◆ **Your objective**
Could you give the entries again, exactly as written?

Dataset entries:
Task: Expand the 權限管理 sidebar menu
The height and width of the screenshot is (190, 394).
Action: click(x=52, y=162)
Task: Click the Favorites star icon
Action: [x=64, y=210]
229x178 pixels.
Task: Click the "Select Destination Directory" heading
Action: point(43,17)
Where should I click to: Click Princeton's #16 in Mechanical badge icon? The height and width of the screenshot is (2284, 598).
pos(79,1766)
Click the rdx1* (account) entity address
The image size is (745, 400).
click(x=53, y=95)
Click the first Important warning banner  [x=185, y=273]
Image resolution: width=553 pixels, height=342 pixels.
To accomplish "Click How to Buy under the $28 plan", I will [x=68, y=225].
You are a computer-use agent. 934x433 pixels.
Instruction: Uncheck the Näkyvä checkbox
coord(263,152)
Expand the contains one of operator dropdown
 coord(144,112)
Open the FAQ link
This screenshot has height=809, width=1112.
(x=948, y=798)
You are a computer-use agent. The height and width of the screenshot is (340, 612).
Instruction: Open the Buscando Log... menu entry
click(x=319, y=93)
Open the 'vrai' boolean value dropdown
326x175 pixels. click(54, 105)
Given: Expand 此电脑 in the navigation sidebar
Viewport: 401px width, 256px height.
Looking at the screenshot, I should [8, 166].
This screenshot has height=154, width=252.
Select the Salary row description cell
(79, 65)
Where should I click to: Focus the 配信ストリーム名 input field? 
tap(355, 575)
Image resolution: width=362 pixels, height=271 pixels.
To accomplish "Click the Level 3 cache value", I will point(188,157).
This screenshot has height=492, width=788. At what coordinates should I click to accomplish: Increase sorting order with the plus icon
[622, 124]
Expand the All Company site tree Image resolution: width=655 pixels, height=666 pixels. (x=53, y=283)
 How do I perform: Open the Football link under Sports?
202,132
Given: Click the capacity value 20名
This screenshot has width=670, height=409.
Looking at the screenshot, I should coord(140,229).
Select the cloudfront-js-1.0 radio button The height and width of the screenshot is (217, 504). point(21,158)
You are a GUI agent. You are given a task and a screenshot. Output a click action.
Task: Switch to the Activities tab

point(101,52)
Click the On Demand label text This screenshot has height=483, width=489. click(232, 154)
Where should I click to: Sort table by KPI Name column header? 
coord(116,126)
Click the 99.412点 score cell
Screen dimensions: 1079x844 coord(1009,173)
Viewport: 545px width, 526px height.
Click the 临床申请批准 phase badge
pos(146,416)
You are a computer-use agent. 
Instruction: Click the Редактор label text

◆ **Written reply**
Task: Expand the 權限管理 sidebar menu
The height and width of the screenshot is (190, 394).
Action: click(x=52, y=162)
Task: Click the Favorites star icon
Action: [x=64, y=210]
229x178 pixels.
Task: Click the "Select Destination Directory" heading
Action: point(43,17)
Where should I click to: Click Princeton's #16 in Mechanical badge icon? The height and width of the screenshot is (2284, 598).
pos(79,1766)
Click the rdx1* (account) entity address
The image size is (745, 400).
click(x=53, y=95)
Click the first Important warning banner  [x=185, y=273]
Image resolution: width=553 pixels, height=342 pixels.
To accomplish "Click How to Buy under the $28 plan", I will [x=68, y=225].
You are a computer-use agent. 934x433 pixels.
Instruction: Uncheck the Näkyvä checkbox
coord(263,152)
Expand the contains one of operator dropdown
 coord(144,112)
Open the FAQ link
This screenshot has height=809, width=1112.
(x=948, y=798)
You are a computer-use agent. The height and width of the screenshot is (340, 612).
Instruction: Open the Buscando Log... menu entry
click(x=319, y=93)
Open the 'vrai' boolean value dropdown
326x175 pixels. click(54, 105)
Given: Expand 此电脑 in the navigation sidebar
Viewport: 401px width, 256px height.
Looking at the screenshot, I should [8, 166].
This screenshot has height=154, width=252.
Select the Salary row description cell
(79, 65)
Where should I click to: Focus the 配信ストリーム名 input field? 
tap(355, 575)
Image resolution: width=362 pixels, height=271 pixels.
To accomplish "Click the Level 3 cache value", I will point(188,157).
This screenshot has height=492, width=788. At what coordinates should I click to accomplish: Increase sorting order with the plus icon
[622, 124]
Expand the All Company site tree Image resolution: width=655 pixels, height=666 pixels. (x=53, y=283)
 How do I perform: Open the Football link under Sports?
202,132
Given: Click the capacity value 20名
This screenshot has width=670, height=409.
Looking at the screenshot, I should coord(140,229).
Select the cloudfront-js-1.0 radio button The height and width of the screenshot is (217, 504). point(21,158)
You are a GUI agent. You are given a task and a screenshot. Output a click action.
Task: Switch to the Activities tab

point(101,52)
Click the On Demand label text This screenshot has height=483, width=489. click(232, 154)
Where should I click to: Sort table by KPI Name column header? 
coord(116,126)
Click the 99.412点 score cell
Screen dimensions: 1079x844 coord(1009,173)
Viewport: 545px width, 526px height.
Click the 临床申请批准 phase badge
pos(146,416)
You are a computer-use agent. 
Instruction: Click the Редактор label text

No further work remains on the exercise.